Does the metaverse put personal data protection regulations in check?

Some people may be wondering what the metaverse is, or even that it goes unnoticed in their daily lives.

Avoiding technicalities, and in order to provide a simple explanation, we can say that the purpose of the metaverse is “the creation of an immersive digital world“.

That is, a world through which users, using convergent technology such as virtual reality glasses, haptic garments, etc. can perform the same activities they do in real life (going to the movies, meeting friends, studying, working, shopping, …) and that, in turn, what happens in this digital world has repercussions in their lives. For example, it could be the case of making a purchase of a product through this digital world and it arrives at your home as if you had ordered it “in the real world”.

Although the metaverse seems somewhat novel, it is a term that appeared in the 1992 play Snow Crash, where people could interact in a virtual world through avatars. This concept was also seen years later in the video game Second Life or, more recently, in the Decentreland platform where you can even buy virtual plots of land as if it were a reality.

However, although we are seeing great advances through virtual reality, we still cannot definitively state that we are facing an alternative digital world, although all this is yet to come and will affect us to a greater or lesser extent, just as the Internet or social networks did, for example.

Once we know at a high level the purpose of the metaverse, we can foresee that its use and application will bring with it numerous changes, both social and legal, and among others, the continuous creation of data will be a challenge to be addressed.

Therefore, based on the premise that the metaverse will generate an enormous amount of data, we must ask ourselves whether the General Data Protection Regulation (GDPR) will cover such an extensive model derived from the generation of data in a technological environment such as the one in question.

On the other hand, we must emphasize that the digital world of the metaverse is based on an intelligent infrastructure composed, among others, of structural, dynamic, ghost and orphan data, which are processed through Artificial Intelligence systems and associated with specific and individual users. But what do we mean by this type of data?

First, structural data is the set of data that contributes to the basic functioning of the metaverse. Within this set of data, we could differentiate between functional structural data, which does not contain personal data, and conformal structural data, which is used to provide personalized experiences and offers to the user, and therefore draws on the user’s personal data.

However, the most privacy-relevant data are ghost data and orphan data.

Ghost data is a kind of what we know as metadata. That is, data, for example, associated with social media posts and linked to the content generated by the user himself.

While metadata is transparent to the user, ghost data is characterized, as its name suggests, by not being visible and by displaying information that is unique, exclusive and complementary to the information contained in the main file.

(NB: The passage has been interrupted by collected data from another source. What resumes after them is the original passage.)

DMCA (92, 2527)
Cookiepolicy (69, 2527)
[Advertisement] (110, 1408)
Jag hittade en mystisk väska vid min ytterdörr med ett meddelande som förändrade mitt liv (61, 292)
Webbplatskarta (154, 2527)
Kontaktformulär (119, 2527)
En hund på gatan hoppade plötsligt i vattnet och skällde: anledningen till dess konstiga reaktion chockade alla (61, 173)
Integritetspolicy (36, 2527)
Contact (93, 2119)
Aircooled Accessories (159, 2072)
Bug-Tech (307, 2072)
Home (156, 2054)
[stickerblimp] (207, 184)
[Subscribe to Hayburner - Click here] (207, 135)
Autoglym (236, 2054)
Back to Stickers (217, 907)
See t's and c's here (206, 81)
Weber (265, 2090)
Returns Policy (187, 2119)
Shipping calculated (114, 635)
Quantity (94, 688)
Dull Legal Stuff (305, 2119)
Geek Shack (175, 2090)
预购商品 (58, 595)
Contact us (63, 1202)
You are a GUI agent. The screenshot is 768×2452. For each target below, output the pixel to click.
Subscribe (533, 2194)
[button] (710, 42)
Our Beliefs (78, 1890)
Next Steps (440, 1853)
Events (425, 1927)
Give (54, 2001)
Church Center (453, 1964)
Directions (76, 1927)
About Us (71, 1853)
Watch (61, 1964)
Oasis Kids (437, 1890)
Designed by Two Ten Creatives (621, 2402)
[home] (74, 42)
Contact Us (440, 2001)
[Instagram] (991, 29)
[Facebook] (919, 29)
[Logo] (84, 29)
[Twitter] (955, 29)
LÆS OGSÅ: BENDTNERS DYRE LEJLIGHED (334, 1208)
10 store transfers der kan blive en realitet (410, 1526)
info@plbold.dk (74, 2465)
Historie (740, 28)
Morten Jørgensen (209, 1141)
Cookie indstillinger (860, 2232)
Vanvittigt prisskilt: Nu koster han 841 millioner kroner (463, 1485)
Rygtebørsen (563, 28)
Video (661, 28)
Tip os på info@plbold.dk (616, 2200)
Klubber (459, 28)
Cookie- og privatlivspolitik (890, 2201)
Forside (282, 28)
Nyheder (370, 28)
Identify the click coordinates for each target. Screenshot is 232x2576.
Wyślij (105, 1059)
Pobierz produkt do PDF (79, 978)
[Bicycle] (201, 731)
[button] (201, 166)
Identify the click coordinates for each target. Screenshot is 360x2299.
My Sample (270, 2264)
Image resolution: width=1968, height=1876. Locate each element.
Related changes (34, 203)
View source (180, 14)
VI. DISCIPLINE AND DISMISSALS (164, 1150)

On this type of data, the author of the content has no control or ability to exercise the rights currently held by those interested in personal data protection.

Last but not least, we highlight orphan data, which will become relevant in the light of the development of this new technological paradigm called metaverse. These data are those found in cache memory systems and subsystems and will make it possible to temporarily unify all segregated information and identify all the preferences of a user, which poses a potential risk to the privacy of the interested party.

In summary, we could highlight that the technologies needed to intrude into a metaverse will capture a multitude of data, for example particularly sensitive data such as biometric data, the processing of which is already included in the GDPR.

But not only will this type of data be processed, but users will generate a high volume of data that can be used for different purposes, in which case, how will consent for the processing of such data be managed? Especially when such data is necessary for the metaverse to function properly, as is the case with technical cookies. In other words, in these cases, consent would be undermined and users would face the risk, as would the companies involved in this world, of collecting data without the user having control over it, although this does not exempt them from ensuring compliance with personal data protection right from the design and by default.

Therefore, based on the above, it would not be superfluous to review the concept of data and differentiate or particularize the existing types of data, in order to be in line with the current situation and ensure respect for data privacy with a user-centered approach.